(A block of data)
____________________

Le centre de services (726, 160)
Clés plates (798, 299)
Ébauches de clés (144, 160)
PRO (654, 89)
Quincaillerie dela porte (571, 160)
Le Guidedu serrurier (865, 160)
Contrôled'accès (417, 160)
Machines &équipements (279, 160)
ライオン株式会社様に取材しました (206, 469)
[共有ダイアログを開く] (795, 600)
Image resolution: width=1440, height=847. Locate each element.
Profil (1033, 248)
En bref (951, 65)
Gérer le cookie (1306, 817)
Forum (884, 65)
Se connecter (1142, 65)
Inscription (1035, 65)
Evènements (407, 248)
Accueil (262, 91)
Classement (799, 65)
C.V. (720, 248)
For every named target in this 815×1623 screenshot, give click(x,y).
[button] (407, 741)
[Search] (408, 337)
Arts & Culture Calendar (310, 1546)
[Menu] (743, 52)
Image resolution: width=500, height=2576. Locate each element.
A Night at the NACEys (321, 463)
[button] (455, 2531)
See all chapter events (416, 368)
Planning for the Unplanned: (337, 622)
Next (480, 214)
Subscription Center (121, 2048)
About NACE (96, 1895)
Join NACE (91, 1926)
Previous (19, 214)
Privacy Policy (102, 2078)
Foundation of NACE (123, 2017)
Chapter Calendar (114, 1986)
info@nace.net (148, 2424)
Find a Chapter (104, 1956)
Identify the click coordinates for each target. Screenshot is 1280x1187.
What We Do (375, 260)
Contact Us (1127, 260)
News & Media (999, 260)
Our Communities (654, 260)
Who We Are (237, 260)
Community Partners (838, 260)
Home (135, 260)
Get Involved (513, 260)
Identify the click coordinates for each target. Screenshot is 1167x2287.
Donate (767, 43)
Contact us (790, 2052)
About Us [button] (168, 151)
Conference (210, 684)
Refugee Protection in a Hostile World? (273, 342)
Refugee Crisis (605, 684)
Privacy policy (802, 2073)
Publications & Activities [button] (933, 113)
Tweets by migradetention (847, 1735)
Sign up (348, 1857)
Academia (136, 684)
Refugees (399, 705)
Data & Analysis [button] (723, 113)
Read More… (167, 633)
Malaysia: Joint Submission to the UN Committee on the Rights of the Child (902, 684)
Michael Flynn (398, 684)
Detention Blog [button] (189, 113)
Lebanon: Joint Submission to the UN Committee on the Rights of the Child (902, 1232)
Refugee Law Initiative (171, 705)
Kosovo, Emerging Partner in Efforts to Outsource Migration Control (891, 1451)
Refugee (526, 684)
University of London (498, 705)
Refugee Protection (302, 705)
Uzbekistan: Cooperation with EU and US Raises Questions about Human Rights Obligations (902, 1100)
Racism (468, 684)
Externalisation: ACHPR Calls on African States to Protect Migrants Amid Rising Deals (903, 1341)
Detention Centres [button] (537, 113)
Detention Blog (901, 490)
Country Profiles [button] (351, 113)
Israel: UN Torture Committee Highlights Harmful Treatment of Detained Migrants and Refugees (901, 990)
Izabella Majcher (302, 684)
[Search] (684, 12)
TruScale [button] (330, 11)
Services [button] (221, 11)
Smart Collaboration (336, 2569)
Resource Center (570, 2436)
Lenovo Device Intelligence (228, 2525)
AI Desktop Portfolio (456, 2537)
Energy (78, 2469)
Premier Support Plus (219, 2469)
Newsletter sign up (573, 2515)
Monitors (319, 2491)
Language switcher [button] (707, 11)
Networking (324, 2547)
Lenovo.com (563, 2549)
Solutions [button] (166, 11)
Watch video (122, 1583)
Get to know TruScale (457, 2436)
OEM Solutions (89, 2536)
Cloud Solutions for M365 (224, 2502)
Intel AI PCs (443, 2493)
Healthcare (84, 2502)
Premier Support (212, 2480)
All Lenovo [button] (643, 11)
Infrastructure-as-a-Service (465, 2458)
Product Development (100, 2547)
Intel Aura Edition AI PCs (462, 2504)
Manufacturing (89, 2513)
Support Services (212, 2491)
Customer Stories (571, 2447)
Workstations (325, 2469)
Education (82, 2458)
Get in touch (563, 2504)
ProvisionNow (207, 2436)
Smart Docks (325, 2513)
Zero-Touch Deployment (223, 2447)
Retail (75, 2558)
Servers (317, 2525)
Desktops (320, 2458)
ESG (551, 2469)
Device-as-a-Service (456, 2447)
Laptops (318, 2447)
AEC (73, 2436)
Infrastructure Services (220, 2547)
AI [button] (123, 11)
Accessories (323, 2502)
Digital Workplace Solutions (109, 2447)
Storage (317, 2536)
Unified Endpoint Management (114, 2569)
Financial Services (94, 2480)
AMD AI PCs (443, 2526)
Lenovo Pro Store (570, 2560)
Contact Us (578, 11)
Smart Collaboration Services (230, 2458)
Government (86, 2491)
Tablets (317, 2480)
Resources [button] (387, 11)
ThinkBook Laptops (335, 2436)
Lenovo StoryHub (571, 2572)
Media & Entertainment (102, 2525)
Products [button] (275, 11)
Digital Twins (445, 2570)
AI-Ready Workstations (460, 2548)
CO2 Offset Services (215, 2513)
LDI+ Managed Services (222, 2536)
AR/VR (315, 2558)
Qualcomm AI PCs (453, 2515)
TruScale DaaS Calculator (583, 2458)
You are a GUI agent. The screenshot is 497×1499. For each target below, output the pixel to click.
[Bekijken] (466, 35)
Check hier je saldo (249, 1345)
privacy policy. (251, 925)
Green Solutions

____________________

§ **Short exercise**
Please transcribe all of the lines above without changing anything.

§ **Output for this task**
Le centre de services (726, 160)
Clés plates (798, 299)
Ébauches de clés (144, 160)
PRO (654, 89)
Quincaillerie dela porte (571, 160)
Le Guidedu serrurier (865, 160)
Contrôled'accès (417, 160)
Machines &équipements (279, 160)
ライオン株式会社様に取材しました (206, 469)
[共有ダイアログを開く] (795, 600)
Image resolution: width=1440, height=847. Locate each element.
Profil (1033, 248)
En bref (951, 65)
Gérer le cookie (1306, 817)
Forum (884, 65)
Se connecter (1142, 65)
Inscription (1035, 65)
Evènements (407, 248)
Accueil (262, 91)
Classement (799, 65)
C.V. (720, 248)
For every named target in this 815×1623 screenshot, give click(x,y).
[button] (407, 741)
[Search] (408, 337)
Arts & Culture Calendar (310, 1546)
[Menu] (743, 52)
Image resolution: width=500, height=2576. Locate each element.
A Night at the NACEys (321, 463)
[button] (455, 2531)
See all chapter events (416, 368)
Planning for the Unplanned: (337, 622)
Next (480, 214)
Subscription Center (121, 2048)
About NACE (96, 1895)
Join NACE (91, 1926)
Previous (19, 214)
Privacy Policy (102, 2078)
Foundation of NACE (123, 2017)
Chapter Calendar (114, 1986)
info@nace.net (148, 2424)
Find a Chapter (104, 1956)
Identify the click coordinates for each target. Screenshot is 1280x1187.
What We Do (375, 260)
Contact Us (1127, 260)
News & Media (999, 260)
Our Communities (654, 260)
Who We Are (237, 260)
Community Partners (838, 260)
Home (135, 260)
Get Involved (513, 260)
Identify the click coordinates for each target. Screenshot is 1167x2287.
Donate (767, 43)
Contact us (790, 2052)
About Us [button] (168, 151)
Conference (210, 684)
Refugee Protection in a Hostile World? (273, 342)
Refugee Crisis (605, 684)
Privacy policy (802, 2073)
Publications & Activities [button] (933, 113)
Tweets by migradetention (847, 1735)
Sign up (348, 1857)
Academia (136, 684)
Refugees (399, 705)
Data & Analysis [button] (723, 113)
Read More… (167, 633)
Malaysia: Joint Submission to the UN Committee on the Rights of the Child (902, 684)
Michael Flynn (398, 684)
Detention Blog [button] (189, 113)
Lebanon: Joint Submission to the UN Committee on the Rights of the Child (902, 1232)
Refugee Law Initiative (171, 705)
Kosovo, Emerging Partner in Efforts to Outsource Migration Control (891, 1451)
Refugee (526, 684)
University of London (498, 705)
Refugee Protection (302, 705)
Uzbekistan: Cooperation with EU and US Raises Questions about Human Rights Obligations (902, 1100)
Racism (468, 684)
Externalisation: ACHPR Calls on African States to Protect Migrants Amid Rising Deals (903, 1341)
Detention Centres [button] (537, 113)
Detention Blog (901, 490)
Country Profiles [button] (351, 113)
Israel: UN Torture Committee Highlights Harmful Treatment of Detained Migrants and Refugees (901, 990)
Izabella Majcher (302, 684)
[Search] (684, 12)
TruScale [button] (330, 11)
Services [button] (221, 11)
Smart Collaboration (336, 2569)
Resource Center (570, 2436)
Lenovo Device Intelligence (228, 2525)
AI Desktop Portfolio (456, 2537)
Energy (78, 2469)
Premier Support Plus (219, 2469)
Newsletter sign up (573, 2515)
Monitors (319, 2491)
Language switcher [button] (707, 11)
Networking (324, 2547)
Lenovo.com (563, 2549)
Solutions [button] (166, 11)
Watch video (122, 1583)
Get to know TruScale (457, 2436)
OEM Solutions (89, 2536)
Cloud Solutions for M365 (224, 2502)
Intel AI PCs (443, 2493)
Healthcare (84, 2502)
Premier Support (212, 2480)
All Lenovo [button] (643, 11)
Infrastructure-as-a-Service (465, 2458)
Product Development (100, 2547)
Intel Aura Edition AI PCs (462, 2504)
Manufacturing (89, 2513)
Support Services (212, 2491)
Customer Stories (571, 2447)
Workstations (325, 2469)
Education (82, 2458)
Get in touch (563, 2504)
ProvisionNow (207, 2436)
Smart Docks (325, 2513)
Zero-Touch Deployment (223, 2447)
Retail (75, 2558)
Servers (317, 2525)
Desktops (320, 2458)
ESG (551, 2469)
Device-as-a-Service (456, 2447)
Laptops (318, 2447)
AEC (73, 2436)
Infrastructure Services (220, 2547)
AI [button] (123, 11)
Accessories (323, 2502)
Digital Workplace Solutions (109, 2447)
Storage (317, 2536)
Unified Endpoint Management (114, 2569)
Financial Services (94, 2480)
AMD AI PCs (443, 2526)
Lenovo Pro Store (570, 2560)
Contact Us (578, 11)
Smart Collaboration Services (230, 2458)
Government (86, 2491)
Tablets (317, 2480)
Resources [button] (387, 11)
ThinkBook Laptops (335, 2436)
Lenovo StoryHub (571, 2572)
Media & Entertainment (102, 2525)
Products [button] (275, 11)
Digital Twins (445, 2570)
AI-Ready Workstations (460, 2548)
CO2 Offset Services (215, 2513)
LDI+ Managed Services (222, 2536)
AR/VR (315, 2558)
Qualcomm AI PCs (453, 2515)
TruScale DaaS Calculator (583, 2458)
You are a GUI agent. The screenshot is 497×1499. For each target below, output the pixel to click.
[Bekijken] (466, 35)
Check hier je saldo (249, 1345)
privacy policy. (251, 925)
Green Solutions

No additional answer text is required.